** BEGIN **

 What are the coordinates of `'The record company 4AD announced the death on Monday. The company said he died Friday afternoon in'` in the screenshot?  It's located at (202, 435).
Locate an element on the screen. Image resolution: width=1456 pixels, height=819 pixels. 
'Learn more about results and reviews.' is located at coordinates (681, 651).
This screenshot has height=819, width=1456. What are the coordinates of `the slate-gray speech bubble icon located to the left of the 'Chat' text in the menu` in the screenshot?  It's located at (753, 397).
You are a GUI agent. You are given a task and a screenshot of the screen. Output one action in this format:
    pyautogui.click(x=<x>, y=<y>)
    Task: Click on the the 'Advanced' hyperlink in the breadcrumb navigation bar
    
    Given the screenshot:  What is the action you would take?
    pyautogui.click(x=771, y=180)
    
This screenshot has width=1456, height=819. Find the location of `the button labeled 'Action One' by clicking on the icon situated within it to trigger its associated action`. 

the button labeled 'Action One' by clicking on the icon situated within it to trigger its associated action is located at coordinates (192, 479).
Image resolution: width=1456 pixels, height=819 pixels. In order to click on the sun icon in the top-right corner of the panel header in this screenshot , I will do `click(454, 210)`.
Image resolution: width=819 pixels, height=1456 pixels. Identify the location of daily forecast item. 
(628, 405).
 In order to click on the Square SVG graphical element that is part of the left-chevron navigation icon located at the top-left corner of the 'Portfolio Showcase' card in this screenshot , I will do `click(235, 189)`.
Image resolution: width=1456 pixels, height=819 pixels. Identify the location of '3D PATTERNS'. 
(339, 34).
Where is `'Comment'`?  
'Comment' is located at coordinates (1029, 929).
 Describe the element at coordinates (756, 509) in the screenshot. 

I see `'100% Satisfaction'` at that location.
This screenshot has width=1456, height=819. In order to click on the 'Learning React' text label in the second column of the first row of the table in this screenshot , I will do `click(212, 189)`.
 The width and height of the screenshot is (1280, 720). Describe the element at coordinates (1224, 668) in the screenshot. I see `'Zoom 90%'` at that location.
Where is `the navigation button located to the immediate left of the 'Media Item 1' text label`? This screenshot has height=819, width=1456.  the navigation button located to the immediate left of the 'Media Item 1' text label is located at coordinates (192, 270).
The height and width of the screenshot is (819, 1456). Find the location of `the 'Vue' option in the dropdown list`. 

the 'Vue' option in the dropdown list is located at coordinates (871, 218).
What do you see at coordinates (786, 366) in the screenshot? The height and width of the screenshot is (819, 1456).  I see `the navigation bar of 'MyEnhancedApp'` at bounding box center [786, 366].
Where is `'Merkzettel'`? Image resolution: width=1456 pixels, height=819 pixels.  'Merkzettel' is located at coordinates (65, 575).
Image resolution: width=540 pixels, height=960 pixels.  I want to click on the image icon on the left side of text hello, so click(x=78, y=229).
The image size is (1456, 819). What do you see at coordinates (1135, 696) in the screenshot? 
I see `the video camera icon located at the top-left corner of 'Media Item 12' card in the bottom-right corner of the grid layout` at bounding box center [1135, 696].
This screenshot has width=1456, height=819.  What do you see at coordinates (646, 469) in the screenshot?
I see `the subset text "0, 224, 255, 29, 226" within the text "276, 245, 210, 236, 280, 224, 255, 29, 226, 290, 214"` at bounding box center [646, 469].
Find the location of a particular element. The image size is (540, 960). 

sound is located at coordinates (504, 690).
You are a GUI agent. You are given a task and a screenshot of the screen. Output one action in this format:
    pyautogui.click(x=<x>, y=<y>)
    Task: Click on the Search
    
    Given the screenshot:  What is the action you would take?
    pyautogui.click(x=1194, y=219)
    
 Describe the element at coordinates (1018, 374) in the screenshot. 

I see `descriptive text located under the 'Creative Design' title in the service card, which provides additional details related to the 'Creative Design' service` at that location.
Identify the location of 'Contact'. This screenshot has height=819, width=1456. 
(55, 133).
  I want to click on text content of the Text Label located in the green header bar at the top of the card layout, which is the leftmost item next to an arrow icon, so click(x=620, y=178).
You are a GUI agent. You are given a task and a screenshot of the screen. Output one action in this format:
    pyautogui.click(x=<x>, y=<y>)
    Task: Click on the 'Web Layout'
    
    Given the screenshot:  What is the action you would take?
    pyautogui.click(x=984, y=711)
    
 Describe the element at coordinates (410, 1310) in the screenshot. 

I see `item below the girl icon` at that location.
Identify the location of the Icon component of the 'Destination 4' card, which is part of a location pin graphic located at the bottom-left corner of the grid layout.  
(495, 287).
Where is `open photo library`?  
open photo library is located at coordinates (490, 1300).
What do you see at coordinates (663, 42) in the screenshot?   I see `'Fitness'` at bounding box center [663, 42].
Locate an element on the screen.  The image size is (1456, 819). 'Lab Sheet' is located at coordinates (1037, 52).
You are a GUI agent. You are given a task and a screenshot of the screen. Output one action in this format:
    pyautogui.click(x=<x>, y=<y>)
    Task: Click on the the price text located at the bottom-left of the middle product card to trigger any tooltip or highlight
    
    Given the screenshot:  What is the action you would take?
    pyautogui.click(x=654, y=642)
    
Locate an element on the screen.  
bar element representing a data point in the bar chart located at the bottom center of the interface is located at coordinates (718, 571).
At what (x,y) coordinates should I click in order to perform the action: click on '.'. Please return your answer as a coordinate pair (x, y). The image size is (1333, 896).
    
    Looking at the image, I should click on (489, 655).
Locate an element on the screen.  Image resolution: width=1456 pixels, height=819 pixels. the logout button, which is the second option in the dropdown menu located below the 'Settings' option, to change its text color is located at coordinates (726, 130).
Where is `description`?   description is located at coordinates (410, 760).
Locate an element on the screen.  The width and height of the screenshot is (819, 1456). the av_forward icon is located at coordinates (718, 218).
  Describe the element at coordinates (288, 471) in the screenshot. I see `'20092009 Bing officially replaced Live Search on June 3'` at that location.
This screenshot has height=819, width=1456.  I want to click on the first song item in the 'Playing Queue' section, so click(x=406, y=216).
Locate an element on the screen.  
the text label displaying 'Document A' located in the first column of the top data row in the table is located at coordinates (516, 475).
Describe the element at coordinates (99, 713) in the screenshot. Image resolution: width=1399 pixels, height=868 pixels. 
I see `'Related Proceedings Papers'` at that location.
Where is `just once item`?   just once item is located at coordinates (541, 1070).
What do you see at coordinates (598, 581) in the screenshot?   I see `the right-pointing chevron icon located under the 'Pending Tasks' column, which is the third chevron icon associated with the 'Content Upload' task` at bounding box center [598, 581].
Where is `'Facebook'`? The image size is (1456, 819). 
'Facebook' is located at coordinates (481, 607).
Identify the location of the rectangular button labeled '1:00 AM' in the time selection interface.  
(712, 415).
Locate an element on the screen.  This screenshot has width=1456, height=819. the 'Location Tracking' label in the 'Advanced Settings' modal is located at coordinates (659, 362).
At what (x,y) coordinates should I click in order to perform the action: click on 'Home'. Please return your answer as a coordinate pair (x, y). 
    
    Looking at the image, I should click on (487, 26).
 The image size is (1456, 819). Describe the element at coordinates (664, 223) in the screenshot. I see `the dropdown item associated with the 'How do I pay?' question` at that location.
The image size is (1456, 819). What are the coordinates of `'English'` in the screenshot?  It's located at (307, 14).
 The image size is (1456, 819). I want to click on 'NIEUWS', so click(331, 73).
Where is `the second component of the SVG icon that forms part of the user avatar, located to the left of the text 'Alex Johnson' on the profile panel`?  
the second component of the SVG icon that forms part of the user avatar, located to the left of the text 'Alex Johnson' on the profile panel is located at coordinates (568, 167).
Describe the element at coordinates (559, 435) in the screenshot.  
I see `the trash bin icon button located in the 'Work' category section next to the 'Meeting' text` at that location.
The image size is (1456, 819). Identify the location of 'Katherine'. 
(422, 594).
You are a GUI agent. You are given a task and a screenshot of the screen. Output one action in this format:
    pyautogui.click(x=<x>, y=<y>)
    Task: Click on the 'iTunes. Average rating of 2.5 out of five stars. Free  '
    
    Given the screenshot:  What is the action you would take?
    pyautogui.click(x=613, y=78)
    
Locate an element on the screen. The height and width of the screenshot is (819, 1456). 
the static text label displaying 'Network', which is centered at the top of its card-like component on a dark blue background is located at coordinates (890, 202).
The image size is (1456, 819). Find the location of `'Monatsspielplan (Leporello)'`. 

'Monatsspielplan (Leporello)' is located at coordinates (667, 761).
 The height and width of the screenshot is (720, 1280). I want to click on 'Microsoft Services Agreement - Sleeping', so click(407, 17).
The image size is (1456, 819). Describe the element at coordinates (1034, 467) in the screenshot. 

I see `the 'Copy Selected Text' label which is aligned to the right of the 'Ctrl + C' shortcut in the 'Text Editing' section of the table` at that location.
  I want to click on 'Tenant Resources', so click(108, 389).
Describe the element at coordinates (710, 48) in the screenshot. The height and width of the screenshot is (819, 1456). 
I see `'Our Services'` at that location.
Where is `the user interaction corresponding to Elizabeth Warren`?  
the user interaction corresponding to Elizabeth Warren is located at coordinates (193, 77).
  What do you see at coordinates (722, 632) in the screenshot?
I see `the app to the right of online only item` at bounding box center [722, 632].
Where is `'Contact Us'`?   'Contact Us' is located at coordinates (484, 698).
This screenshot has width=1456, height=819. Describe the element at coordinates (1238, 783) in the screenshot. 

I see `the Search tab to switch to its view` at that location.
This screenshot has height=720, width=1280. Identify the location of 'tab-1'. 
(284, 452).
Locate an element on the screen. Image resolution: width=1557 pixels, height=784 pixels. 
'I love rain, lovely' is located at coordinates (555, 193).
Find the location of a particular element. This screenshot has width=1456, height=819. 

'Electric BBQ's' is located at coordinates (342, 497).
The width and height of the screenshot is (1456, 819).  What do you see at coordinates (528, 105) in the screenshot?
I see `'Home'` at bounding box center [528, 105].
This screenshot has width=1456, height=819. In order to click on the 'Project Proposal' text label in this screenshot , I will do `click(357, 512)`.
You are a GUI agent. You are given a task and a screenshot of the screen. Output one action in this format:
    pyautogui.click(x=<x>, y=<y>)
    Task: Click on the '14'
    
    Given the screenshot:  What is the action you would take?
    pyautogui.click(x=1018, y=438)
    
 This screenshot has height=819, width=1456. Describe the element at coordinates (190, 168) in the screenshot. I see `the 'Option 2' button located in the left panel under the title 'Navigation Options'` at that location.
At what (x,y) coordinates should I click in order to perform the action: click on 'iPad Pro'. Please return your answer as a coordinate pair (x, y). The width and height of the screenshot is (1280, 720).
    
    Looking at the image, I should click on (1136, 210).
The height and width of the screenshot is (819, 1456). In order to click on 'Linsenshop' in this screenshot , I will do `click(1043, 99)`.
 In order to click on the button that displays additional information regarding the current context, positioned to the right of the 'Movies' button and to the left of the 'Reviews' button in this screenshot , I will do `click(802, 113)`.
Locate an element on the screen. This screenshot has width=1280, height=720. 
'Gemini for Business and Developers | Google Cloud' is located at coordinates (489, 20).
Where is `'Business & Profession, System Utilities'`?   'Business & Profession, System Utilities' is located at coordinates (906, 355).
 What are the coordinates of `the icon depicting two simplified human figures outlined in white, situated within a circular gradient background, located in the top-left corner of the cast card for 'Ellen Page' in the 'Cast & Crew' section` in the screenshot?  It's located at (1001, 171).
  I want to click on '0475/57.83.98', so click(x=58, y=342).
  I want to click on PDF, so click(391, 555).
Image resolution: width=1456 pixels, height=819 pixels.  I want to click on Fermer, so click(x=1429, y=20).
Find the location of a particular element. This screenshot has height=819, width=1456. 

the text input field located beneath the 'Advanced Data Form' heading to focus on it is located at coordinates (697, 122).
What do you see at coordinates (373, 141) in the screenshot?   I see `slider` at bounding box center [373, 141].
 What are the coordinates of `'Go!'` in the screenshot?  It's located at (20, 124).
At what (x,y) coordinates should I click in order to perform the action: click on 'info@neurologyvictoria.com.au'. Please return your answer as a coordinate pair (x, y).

** END **

§ **STATED TASK**
Transcribe the lines of the listing above exactly, starting at the line that contains "Locate an element on the screen. This" and ending at the line that contains "coordinates (906, 355).".

§ **THE ANSWER**
Locate an element on the screen. This screenshot has width=1280, height=720. 
'Gemini for Business and Developers | Google Cloud' is located at coordinates (489, 20).
Where is `'Business & Profession, System Utilities'`?   'Business & Profession, System Utilities' is located at coordinates (906, 355).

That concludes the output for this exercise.